When QT Attacks

Tarantino’s public face says one thing, his movies say another.

When QT Attacks

As companion to the Tarantino piece below—and in the hopes of inspiring discussion—I’m here linking to Jonathan Rosenbaum’s most recent post lambasting Inglourious Basterds. It’s an angry, vital response to a movie I myself am loving more and more as I reflect on it, and it also makes reference to Daniel Mendelsohn’s recent Newsweek article entitled Inglourious Basterds: When Jews Attack”, with which it should be read in concert. (Perhaps not so incidentally, Mendelsohn’s Holocaust memoir The Lost: A Search for Six of Six Million is the project that Jean-Luc Godard—whom Tarantino is frequently juxtaposed with, for good and for ill—is reportedly eyeing as his next directorial effort.)
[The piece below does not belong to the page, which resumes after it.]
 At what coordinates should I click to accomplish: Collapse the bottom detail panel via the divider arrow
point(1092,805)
The line of thinking that Rosenbaum and Mendelsohn articulate has been little expressed in the pre-release hoopla/puffery, at least from the articles I’ve perused, and is very much worth considering. Also of note: Over at Some Came Running, Glenn Kenny posted a glowing review of IB that one of our frequent commenters and sometime contributors—who goes by the handle “That Fuzzy Bastard”—responded to with pre-viewing reservations comparable to Rosenbaum and Mendelsohn (see that discussion starting here).
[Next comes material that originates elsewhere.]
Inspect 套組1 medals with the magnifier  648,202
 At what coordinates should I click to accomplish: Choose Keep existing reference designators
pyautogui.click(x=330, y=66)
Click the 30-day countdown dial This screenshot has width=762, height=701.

How best to describe where I part company with my colleagues? Simply that I don’t consider the film a revenge flick in any traditional sense, whatever the mass media persona known as “QT” may spout in his carnival barker’s desire to get butts in seats. For me, always: Tarantino’s public face says one thing, his movies say another. Basterds is, to my mind, about the sheer impossibility of revenge, how it razes and perverts everyone who succumbs to it or who find themselves in its path. If audiences cheer the film with the mass fervor that Rosenbaum and Mendelsohn predict (and I think that’s a pretty dubious proposition), they’ve missed the point. The Tarantino “cool” (never flawless) is the conduit to something deeper, disturbing, moving and profound.

Advertisement

My review of the film for Time Out New York will be published in this week’s issue, and I’ll link it here when it’s available online. I also hope, in the coming weeks, to write at greater length about Basterds for the House, so keep an eye out.
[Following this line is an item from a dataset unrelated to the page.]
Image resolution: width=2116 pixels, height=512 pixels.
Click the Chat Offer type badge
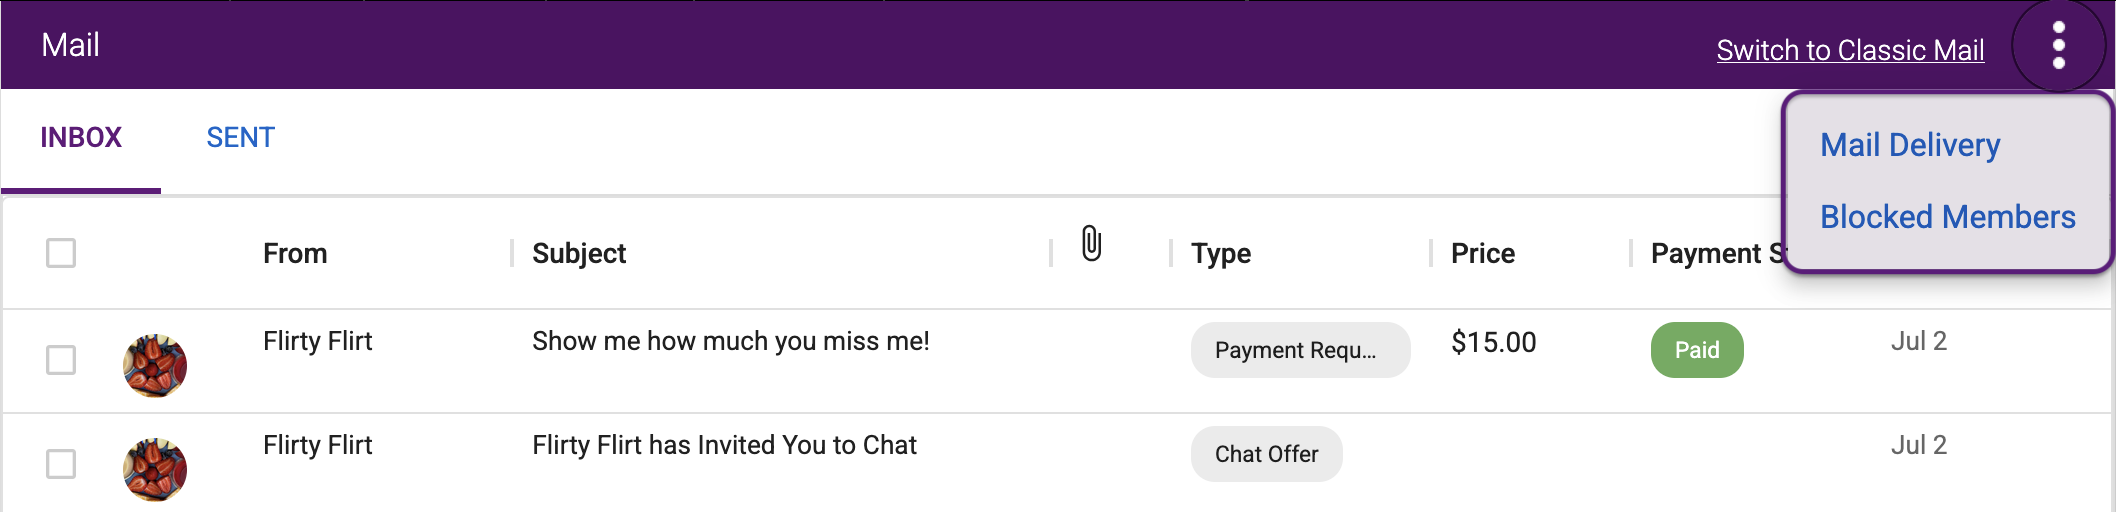pyautogui.click(x=1266, y=454)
This article was originally published on The House Next Door.

Keith Uhlich

Keith Uhlich's writing has been published in The Hollywood Reporter, BBC, and Reverse Shot, among other publications. He is a member of the New York Film Critics Circle.

Leave a Reply

Your email address will not be published.

Previous Story

Review: Playtime

Next Story

Beeswax: “It Feels Kinda Weird to be Objectified By You”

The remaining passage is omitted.